### Stored items

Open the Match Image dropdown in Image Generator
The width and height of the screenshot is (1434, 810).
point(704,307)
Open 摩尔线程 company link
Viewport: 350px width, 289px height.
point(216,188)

==

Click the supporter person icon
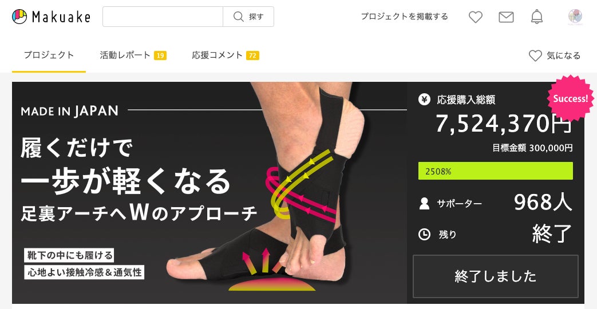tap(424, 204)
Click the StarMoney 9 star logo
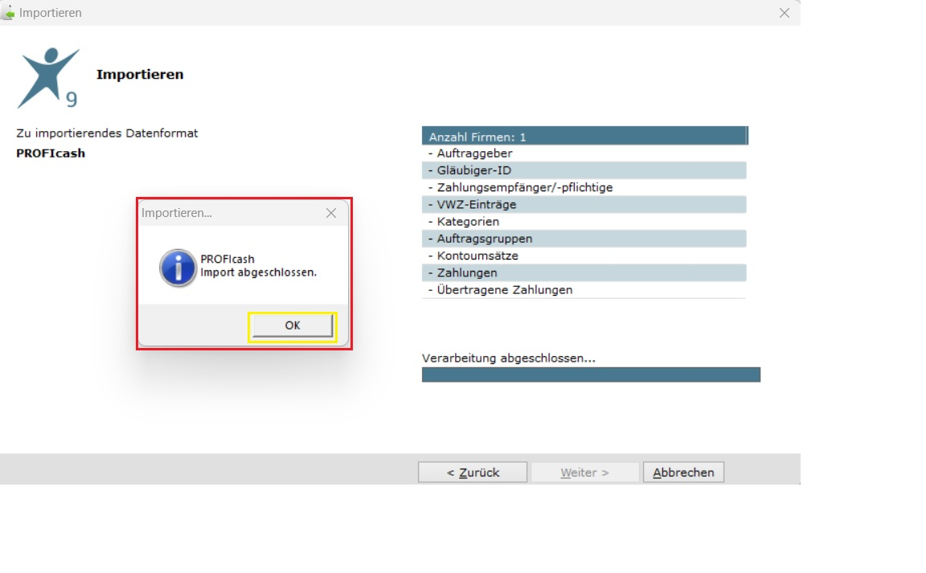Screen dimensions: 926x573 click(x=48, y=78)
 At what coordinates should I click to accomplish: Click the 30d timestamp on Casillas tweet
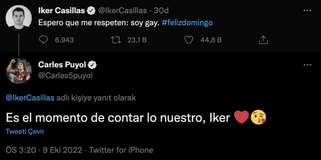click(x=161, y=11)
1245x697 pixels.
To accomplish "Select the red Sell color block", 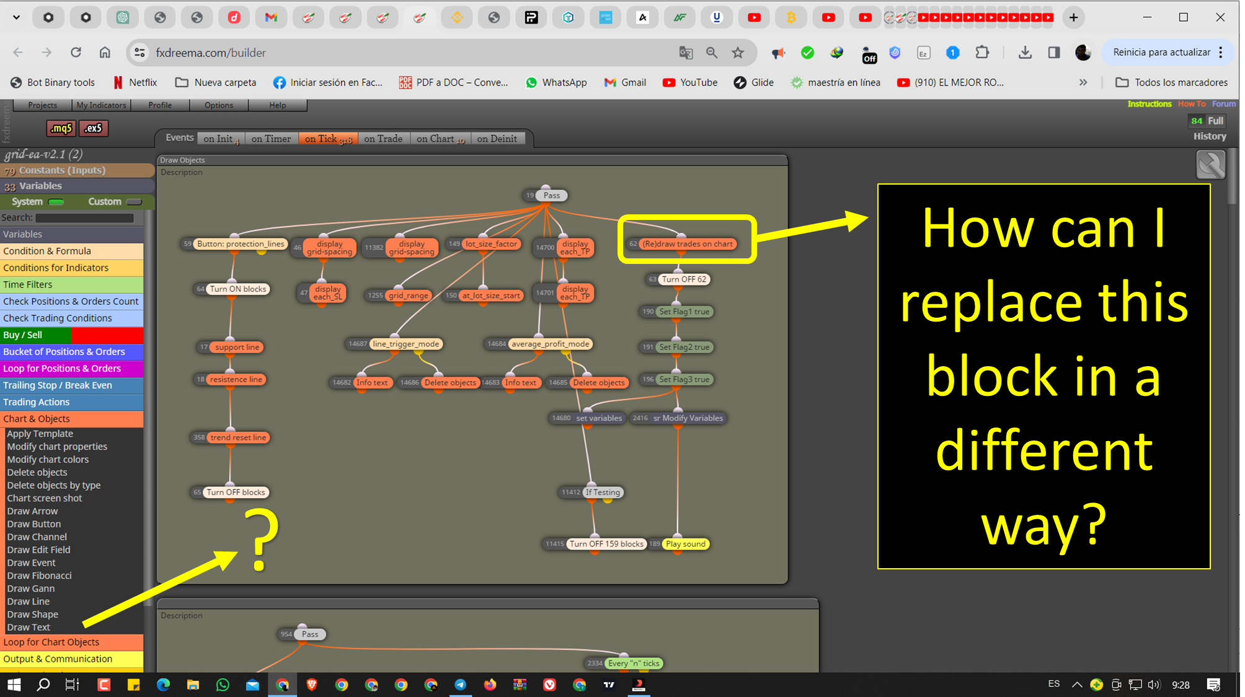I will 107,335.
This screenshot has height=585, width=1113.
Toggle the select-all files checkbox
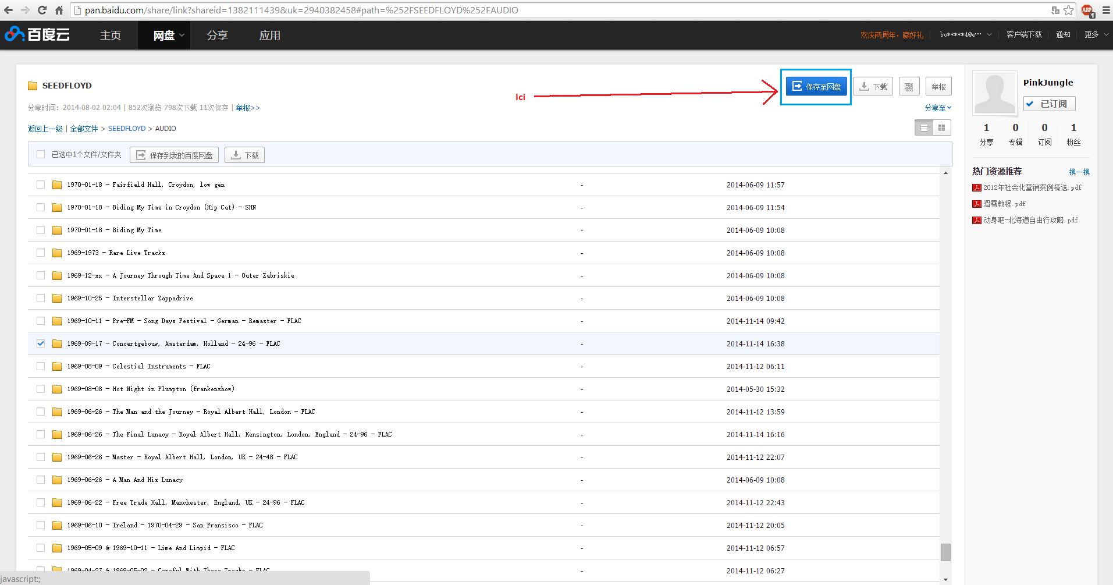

### Description of the task
Above this instruction are the records; retype exactly the lines from the one containing "This screenshot has height=585, width=1113." up to and including the one containing "Toggle the select-all files checkbox".

### Result below
This screenshot has height=585, width=1113.
Toggle the select-all files checkbox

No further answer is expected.